=== YOUR TASK ===
Using the listing below, please print exactly the lines from the one with "Image resolution: width=260" through the one with "Given: Tap the Libby Farmer sender name". Leave out every picture.

=== TASK DATA ===
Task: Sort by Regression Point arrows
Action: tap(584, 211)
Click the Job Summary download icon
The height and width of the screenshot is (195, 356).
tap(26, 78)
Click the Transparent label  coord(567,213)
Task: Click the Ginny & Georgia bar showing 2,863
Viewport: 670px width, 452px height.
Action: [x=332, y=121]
...
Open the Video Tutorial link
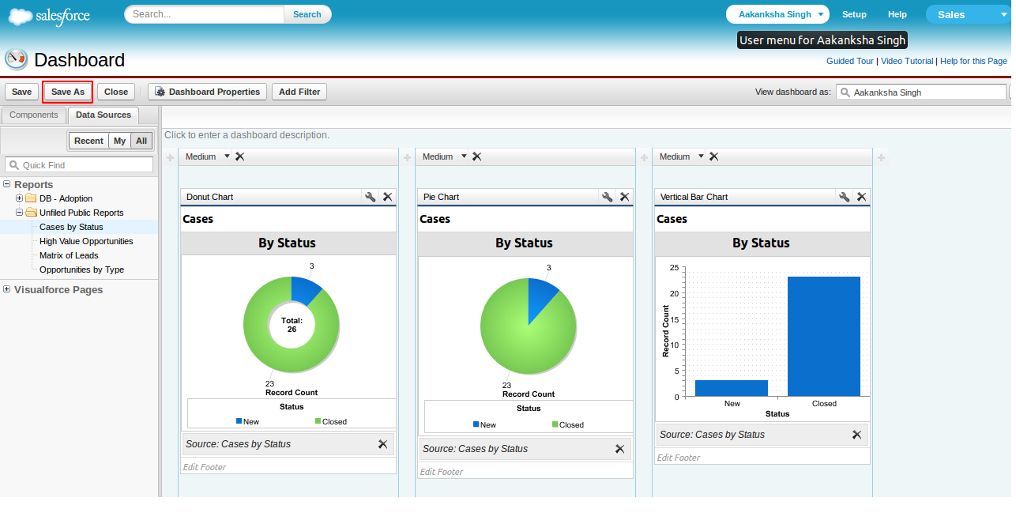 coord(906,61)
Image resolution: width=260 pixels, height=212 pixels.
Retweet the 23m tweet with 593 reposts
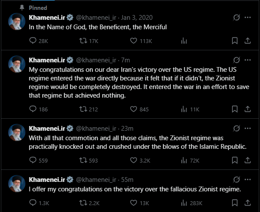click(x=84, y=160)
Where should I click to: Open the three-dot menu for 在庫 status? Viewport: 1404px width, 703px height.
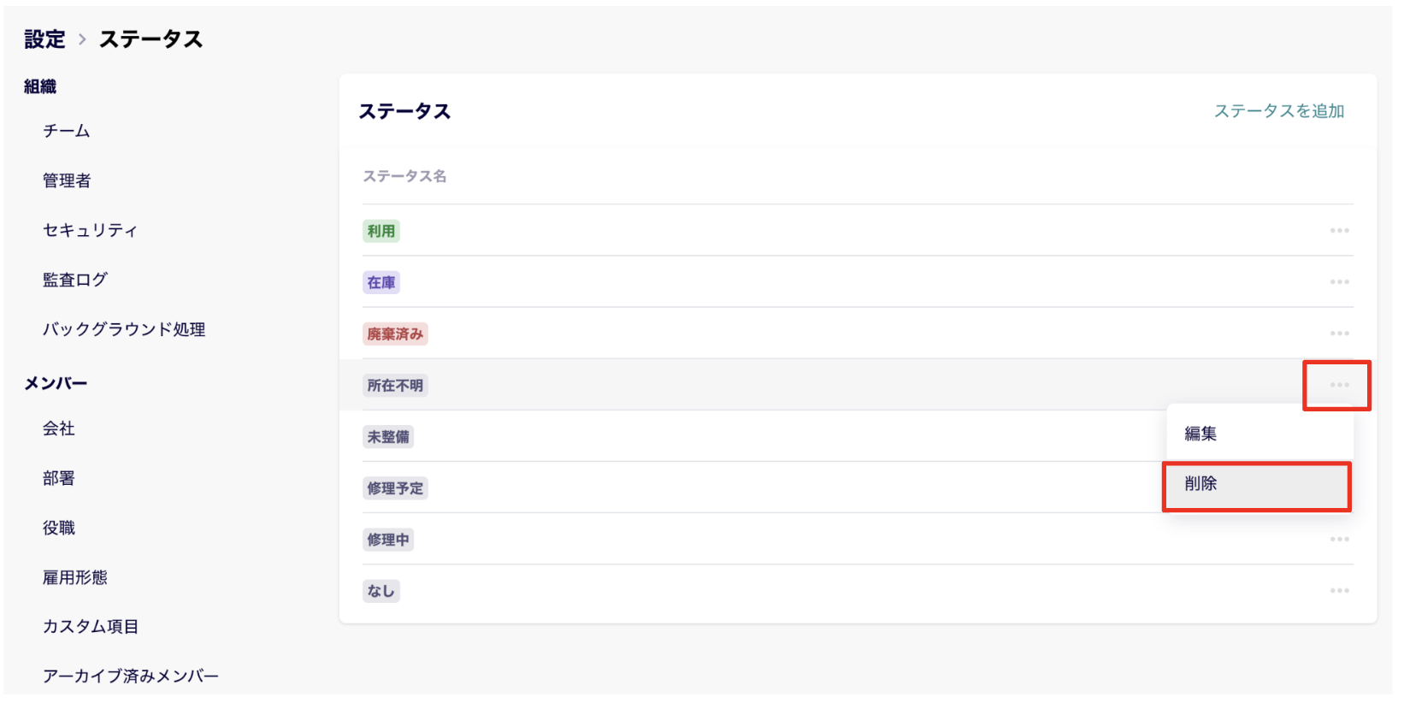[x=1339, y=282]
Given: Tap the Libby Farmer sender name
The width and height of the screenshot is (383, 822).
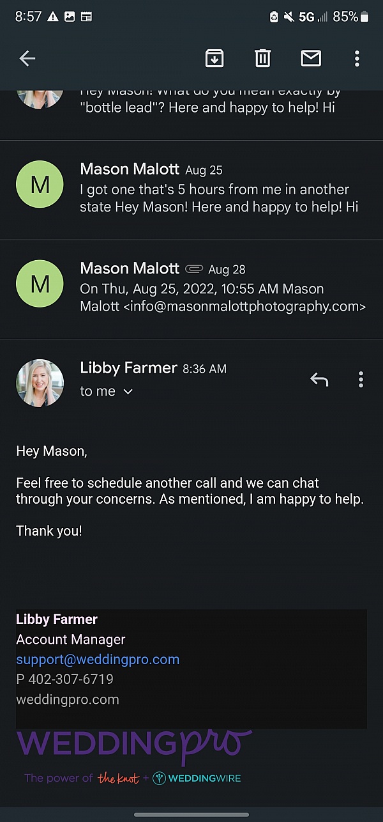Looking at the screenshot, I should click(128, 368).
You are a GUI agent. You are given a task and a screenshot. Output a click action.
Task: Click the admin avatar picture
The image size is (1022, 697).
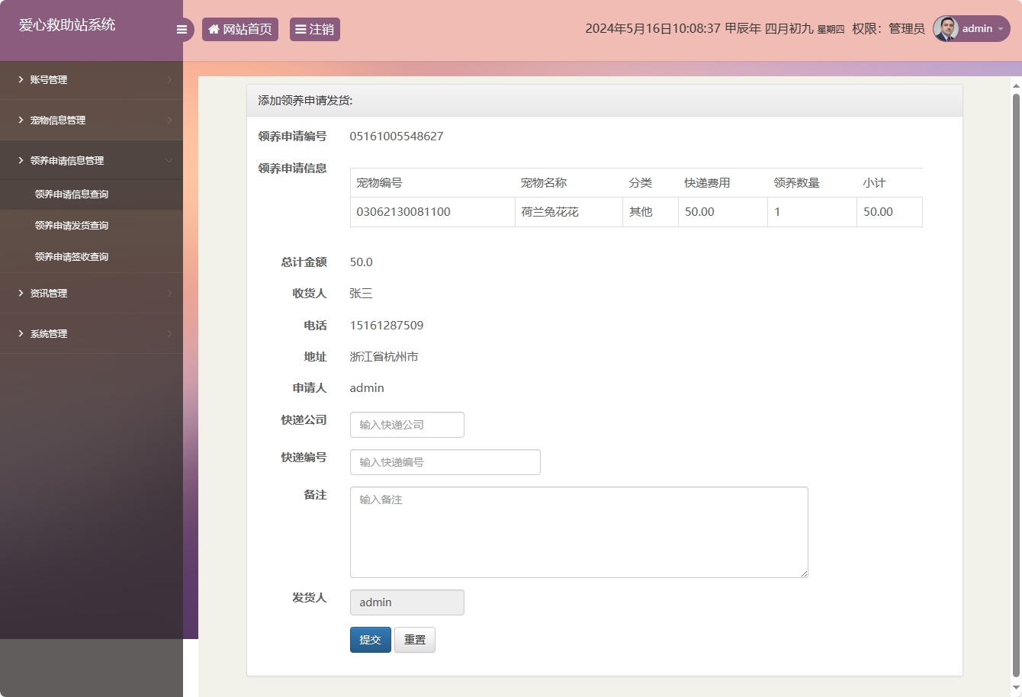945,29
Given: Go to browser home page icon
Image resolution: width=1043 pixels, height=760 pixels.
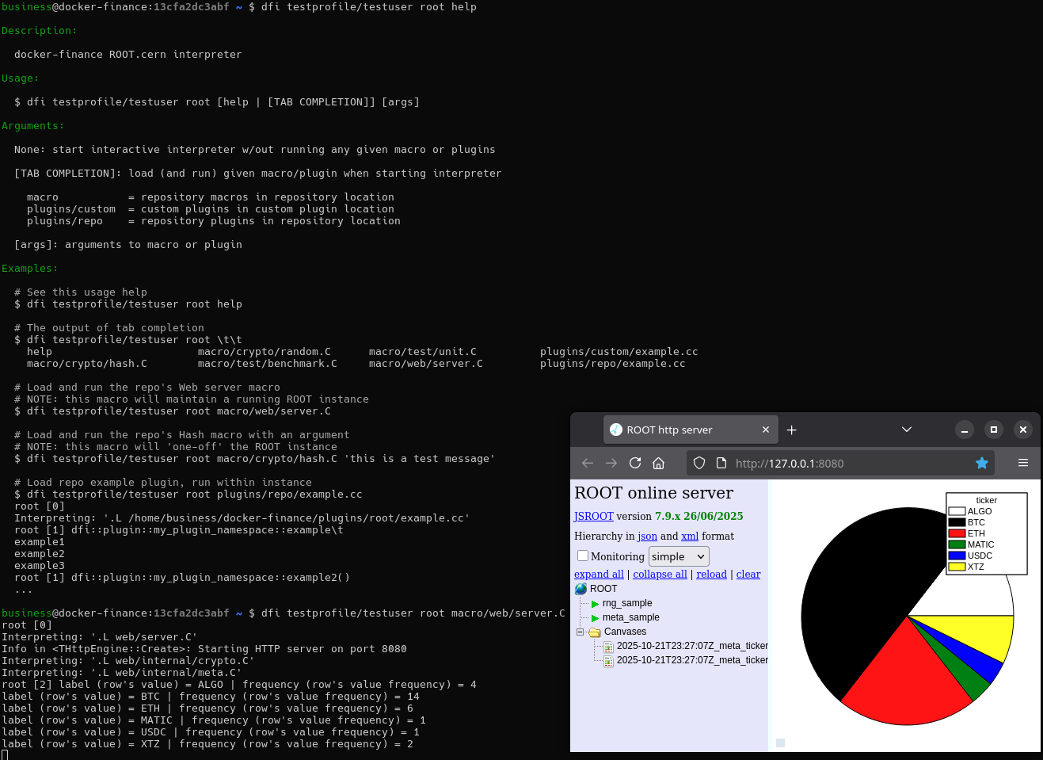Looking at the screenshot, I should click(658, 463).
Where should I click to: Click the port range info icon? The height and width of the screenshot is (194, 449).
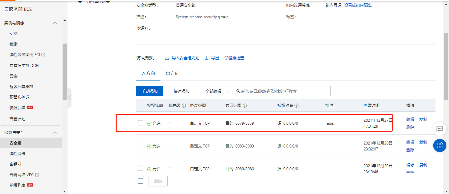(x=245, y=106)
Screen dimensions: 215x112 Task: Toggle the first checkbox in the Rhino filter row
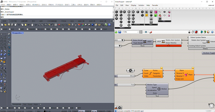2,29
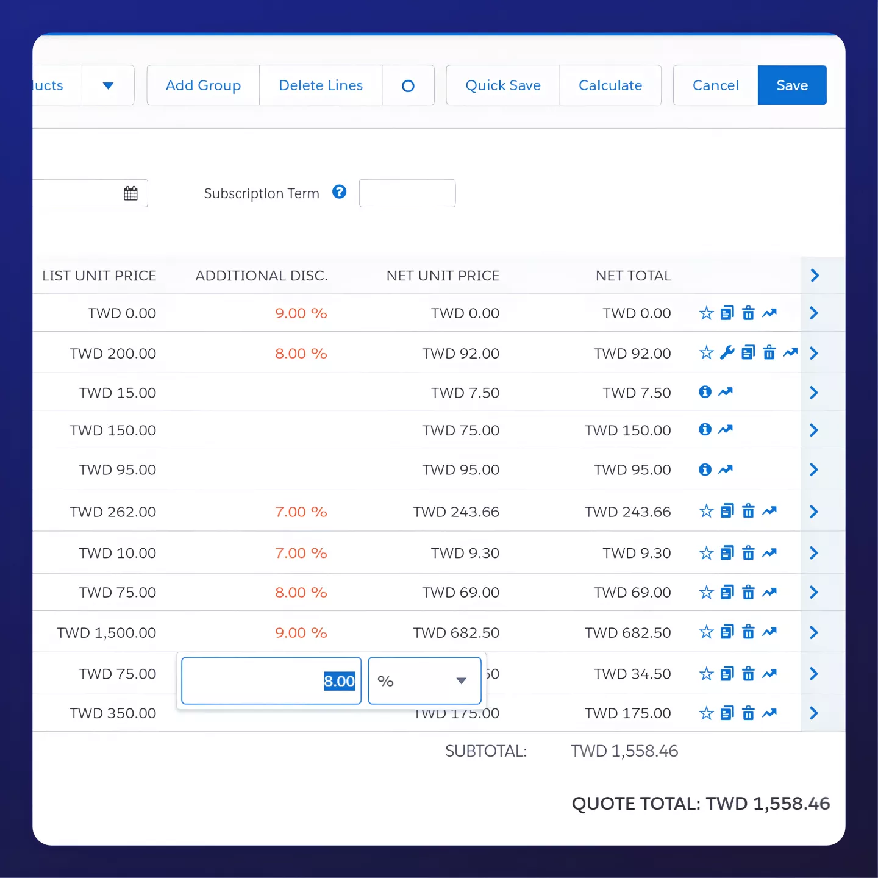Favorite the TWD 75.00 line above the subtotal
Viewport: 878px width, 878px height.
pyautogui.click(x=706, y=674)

=== OUTPUT ===
Image resolution: width=260 pixels, height=212 pixels.
Retweet the 23m tweet with 593 reposts
click(x=84, y=160)
Where should I click to: Open the three-dot menu for 在庫 status? Viewport: 1404px width, 703px height.
[x=1339, y=282]
Given: Tap the Libby Farmer sender name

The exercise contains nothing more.